### Problems to solve
a) Answer these questions about the passage on leadership decisions, one answer per line:
(i) What should a leader get from the person so that the decision becomes a collaborative one?
(ii) If a person feels negatively about the decision, what does the speaker say that means by definition?
(iii) If the explanation doesn't start with the apology and ownership, what two things could happen to it?
b) In the records, copy out the lines from the one containing "You are a GUI" through the end of the records, with both ends included. Leave the pictures out.

### Provided text
Do you have a moment so we can talk about why this happened the way it did and how we can try to make sure it doesn't happen again in the future. Because even if as a leader it wasn't a failure from a decision making process, maybe it was a failure in your or steps to partner with a person prior to making the decision, or to make sure that they were aligned with you in the decision, or to get their buy in on the decision so that it could be a collaborative decision instead of one that

you arbitrarily made as a leader by yourself. You know, there are things you can do to make sure that you are simultaneously making the right decision and doing right by your people and not hurting them in any way. But when you make those mistakes, just because the decision wasn't a mistake doesn't mean the steps you took prior

to making the decision warn't warn't a mistake. And if a person is feeling that way, if they're feeling negatively about it, then I promise you, by definition you made a mistake as a leader, they shouldn't feel that way, and so don't necessarily interpret it as you should have made a different decision, but you should have done other things in advance or other steps prior to going about that decision making process, and so having an explanation for

why something happened very important. It's important not to not to try to come up with an excuse, but an explanation can be interpreted as an excuse if you don't start with the empathy and the ownership of that person's feelings and how they interpreted it, and why you made that decision or or the ownership of that decision and

how it happened. So both are important, but it needs to start with that apology and that ownership because otherwise the explanation either A won't be heard or B will be interpreted as an excuse.

### Raw data
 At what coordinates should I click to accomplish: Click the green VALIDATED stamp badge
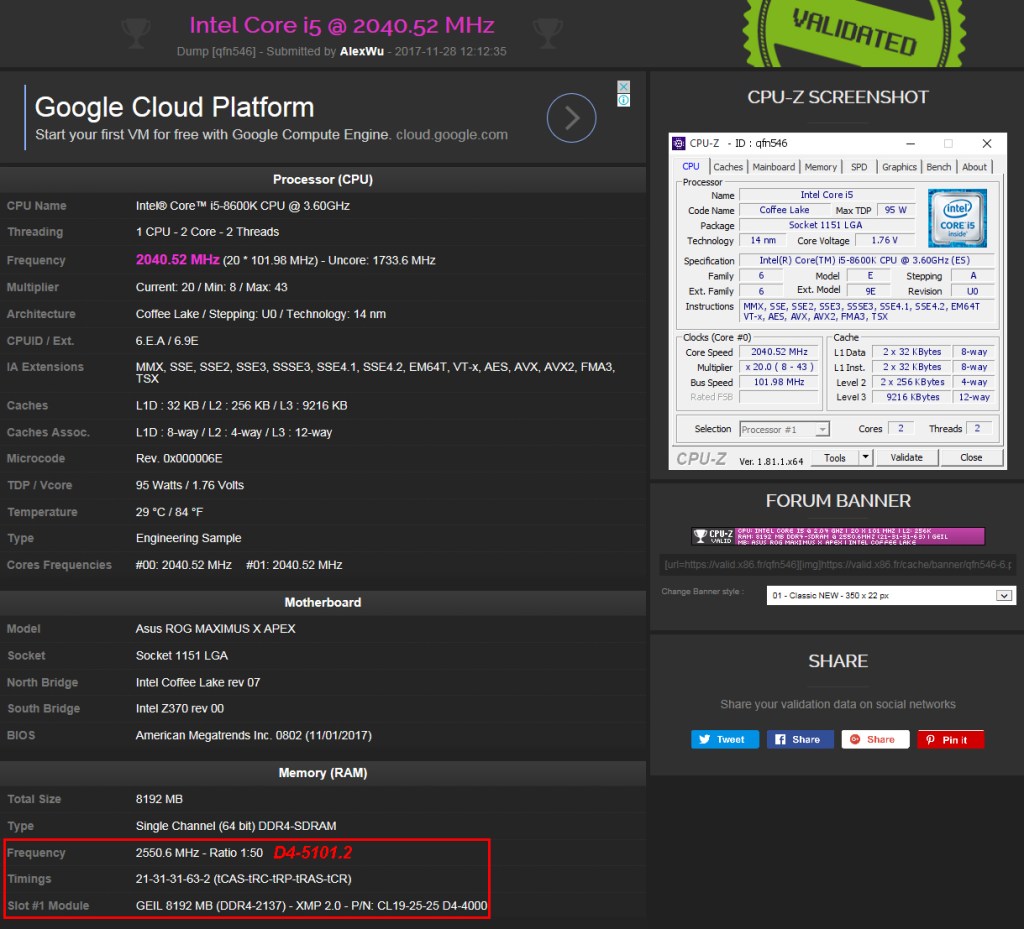[853, 32]
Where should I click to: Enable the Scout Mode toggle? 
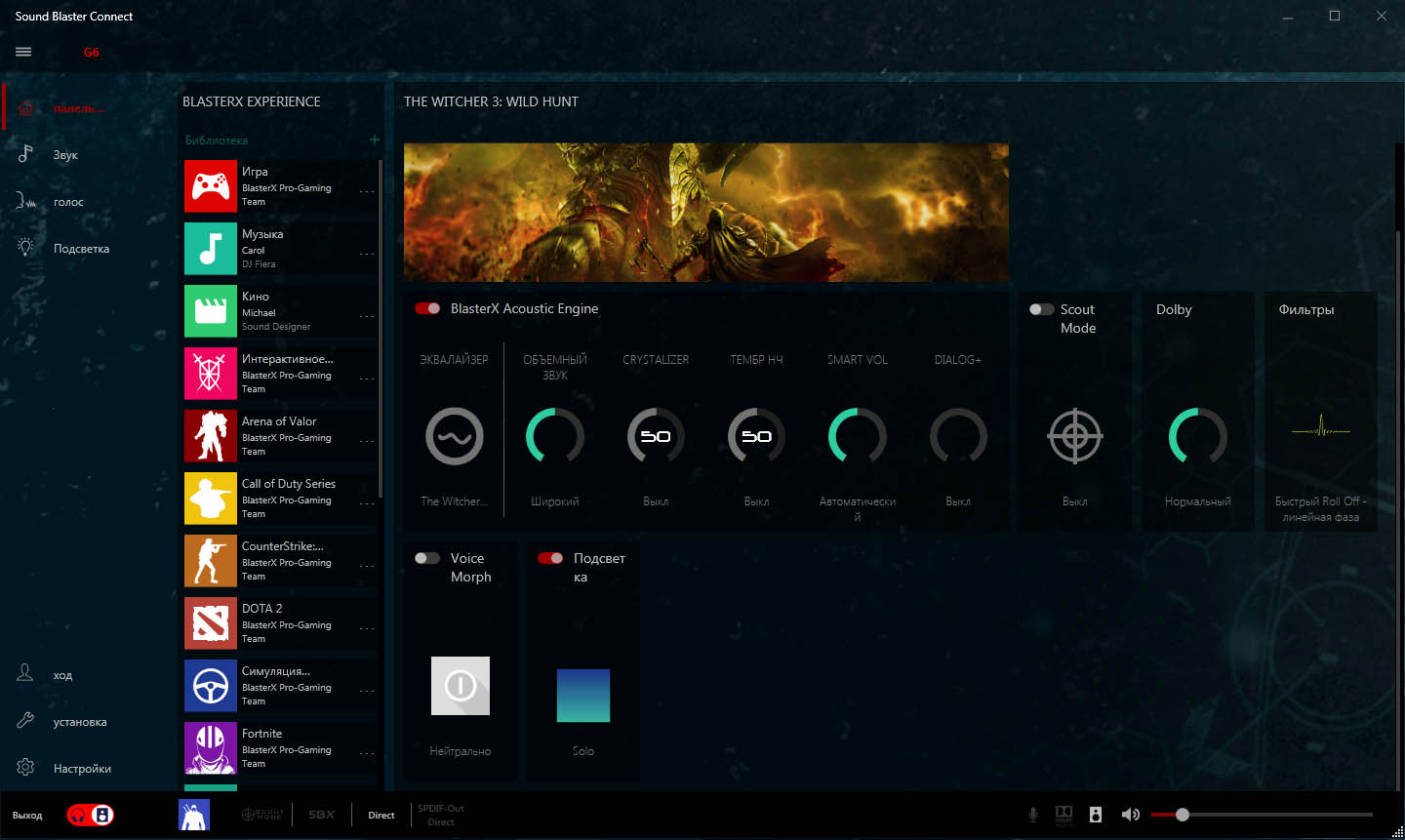(1041, 309)
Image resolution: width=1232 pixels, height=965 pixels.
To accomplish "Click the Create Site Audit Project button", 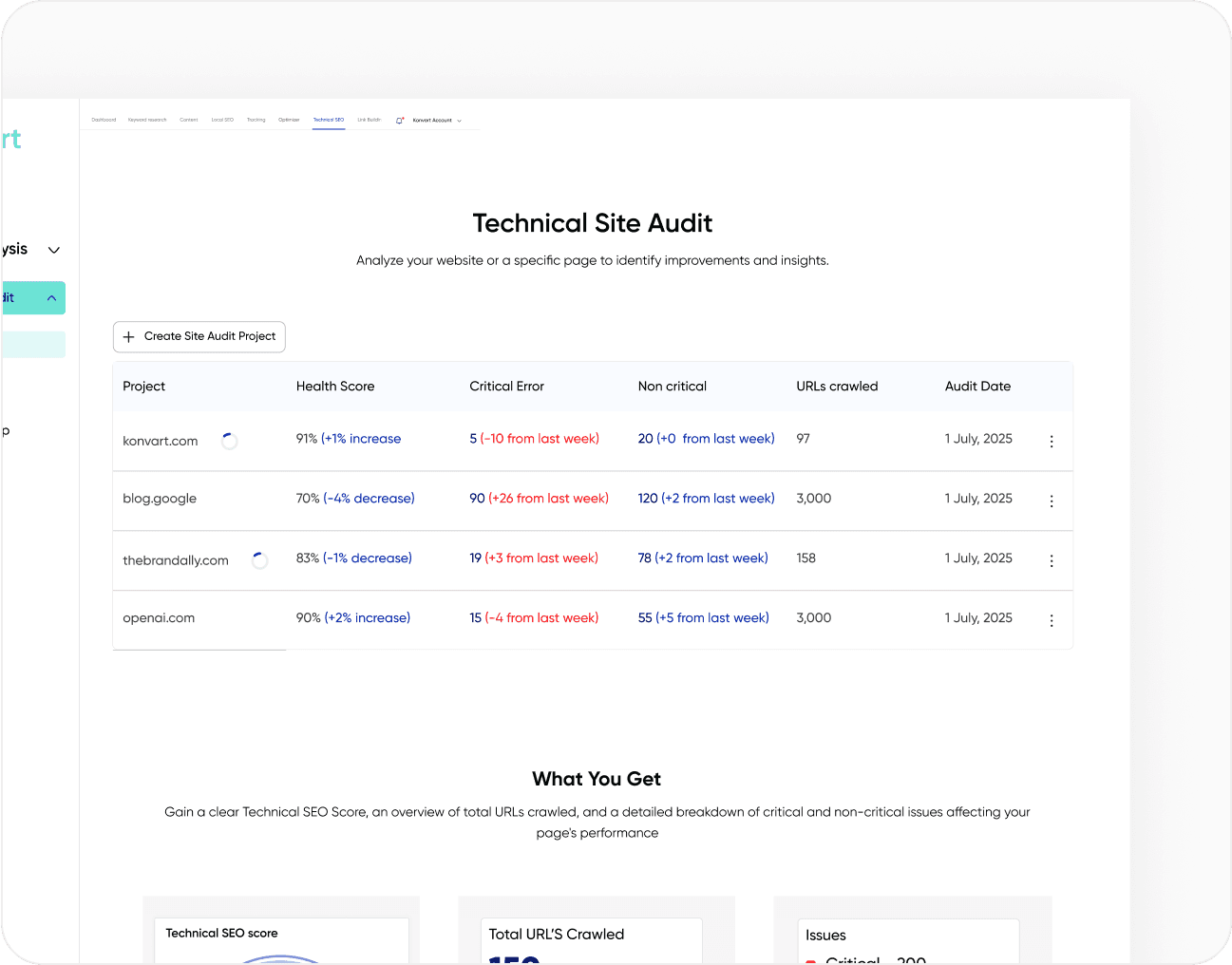I will 199,337.
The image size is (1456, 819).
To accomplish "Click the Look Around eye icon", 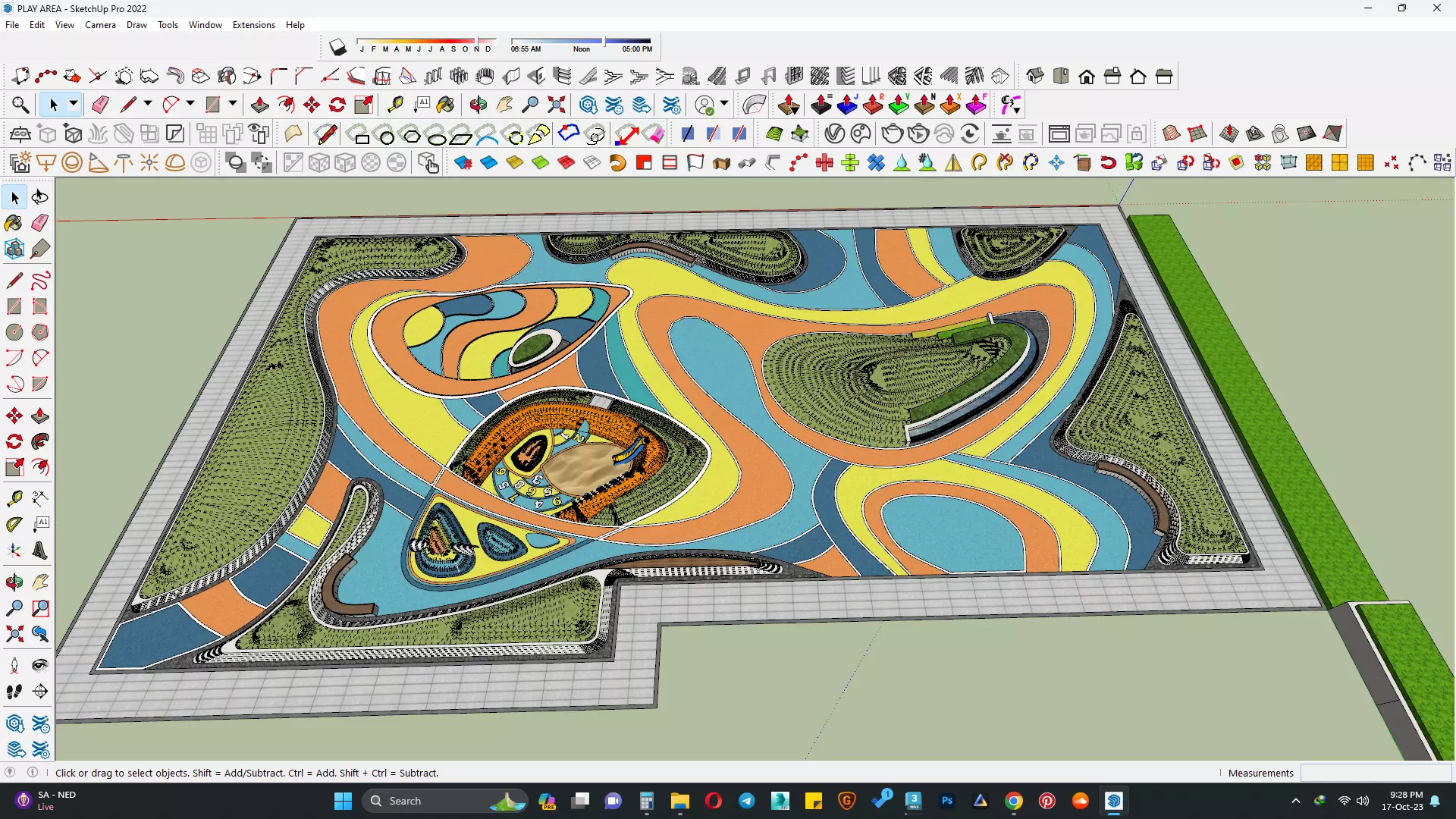I will [40, 666].
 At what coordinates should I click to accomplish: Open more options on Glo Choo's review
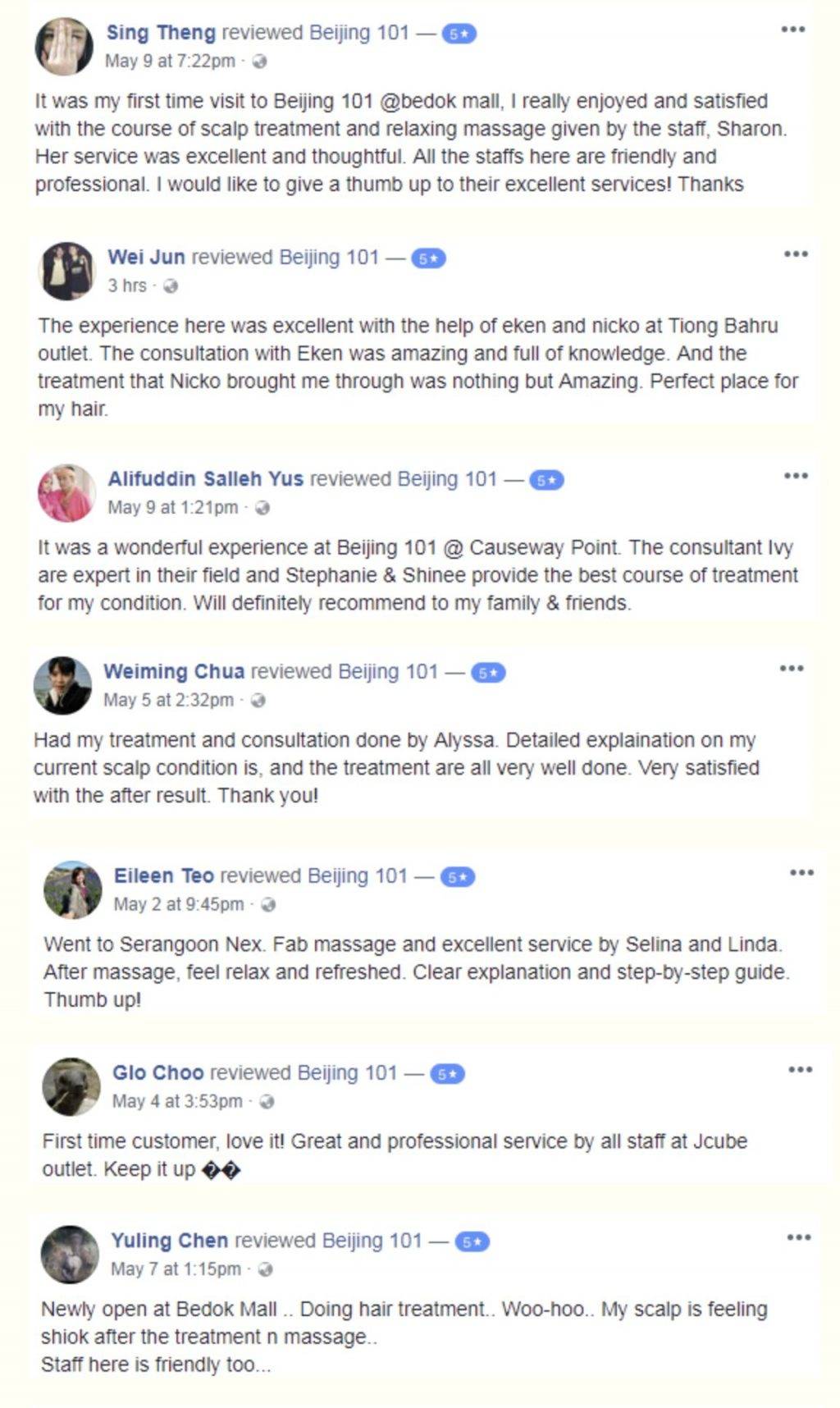point(800,1070)
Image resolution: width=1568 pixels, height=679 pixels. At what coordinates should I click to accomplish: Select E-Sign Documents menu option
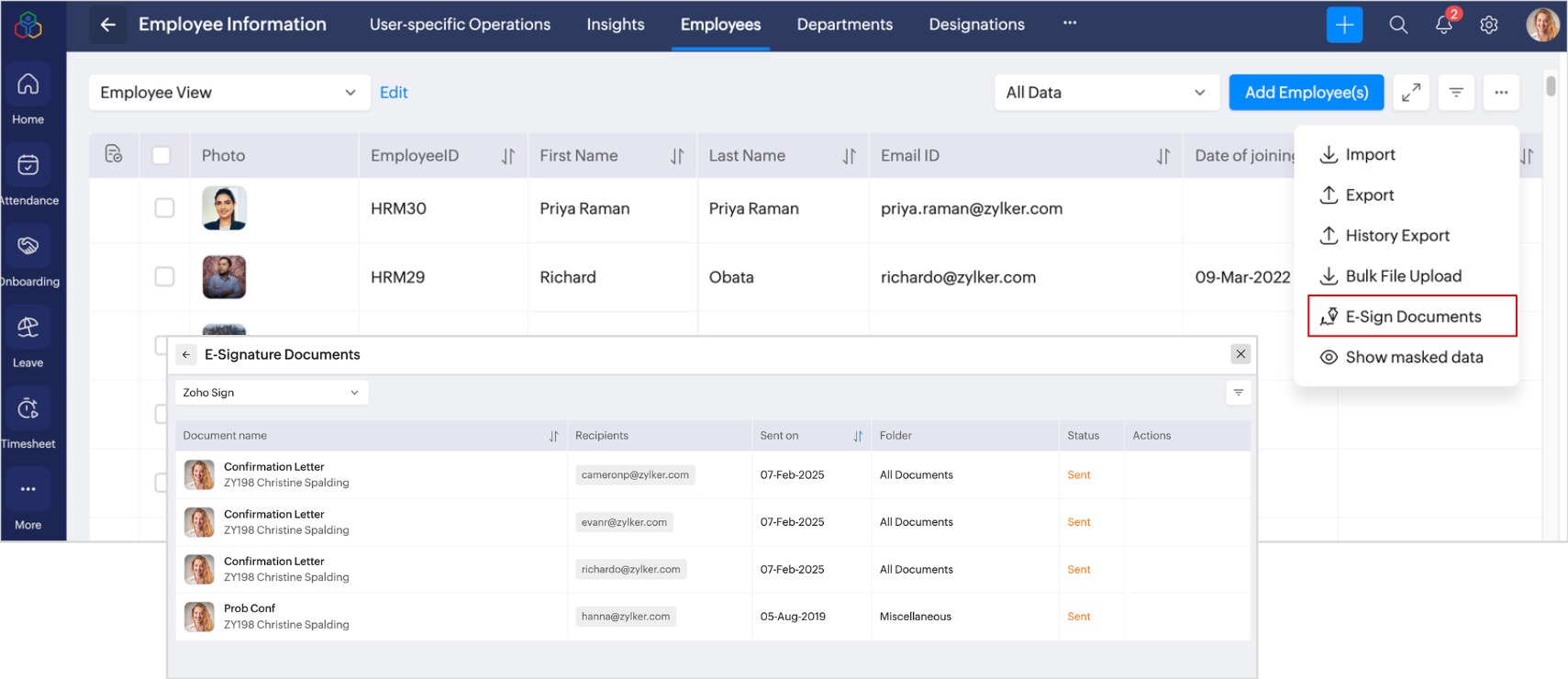click(1411, 317)
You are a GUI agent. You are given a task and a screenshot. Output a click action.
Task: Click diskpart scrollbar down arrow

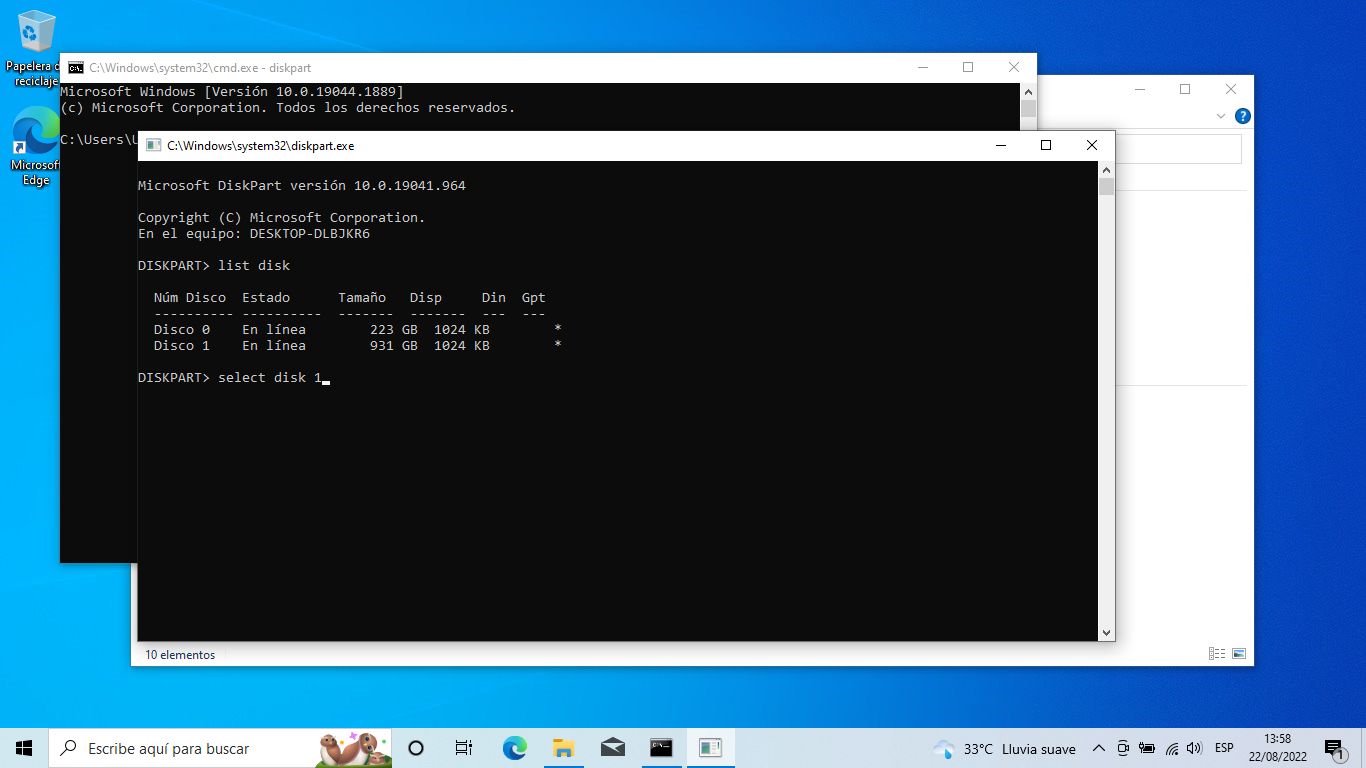[1106, 632]
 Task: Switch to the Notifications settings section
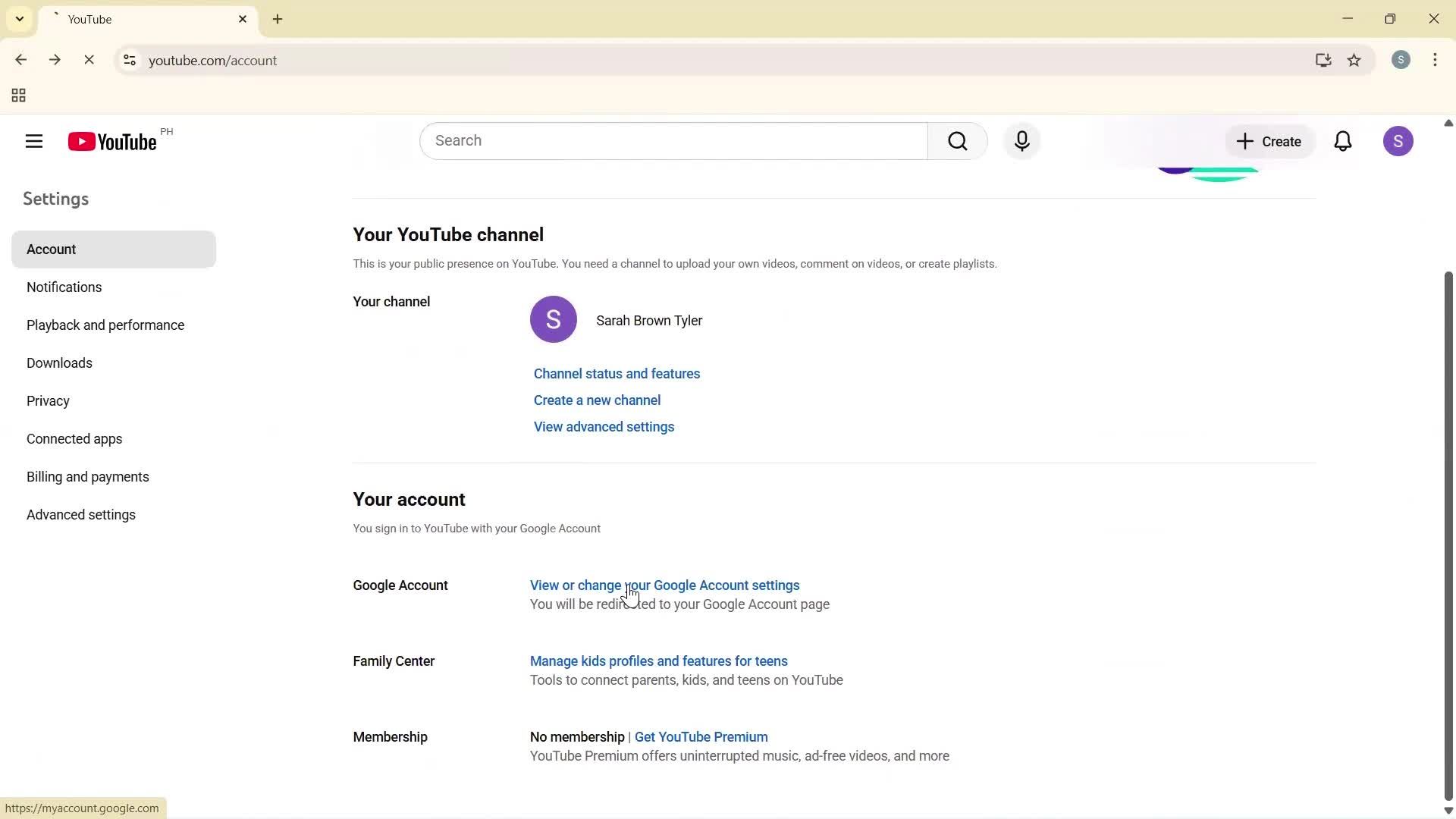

### Answers to the exercise
a)
(i) Their buy-in on the decision.
(ii) That you made a mistake as a leader.
(iii) It either won't be heard, or it will be interpreted as an excuse.

b)
You are a GUI agent. You are given a task and a screenshot. Output a click action.
Task: Click diskpart scrollbar down arrow

[1106, 632]
 Task: Switch to the Notifications settings section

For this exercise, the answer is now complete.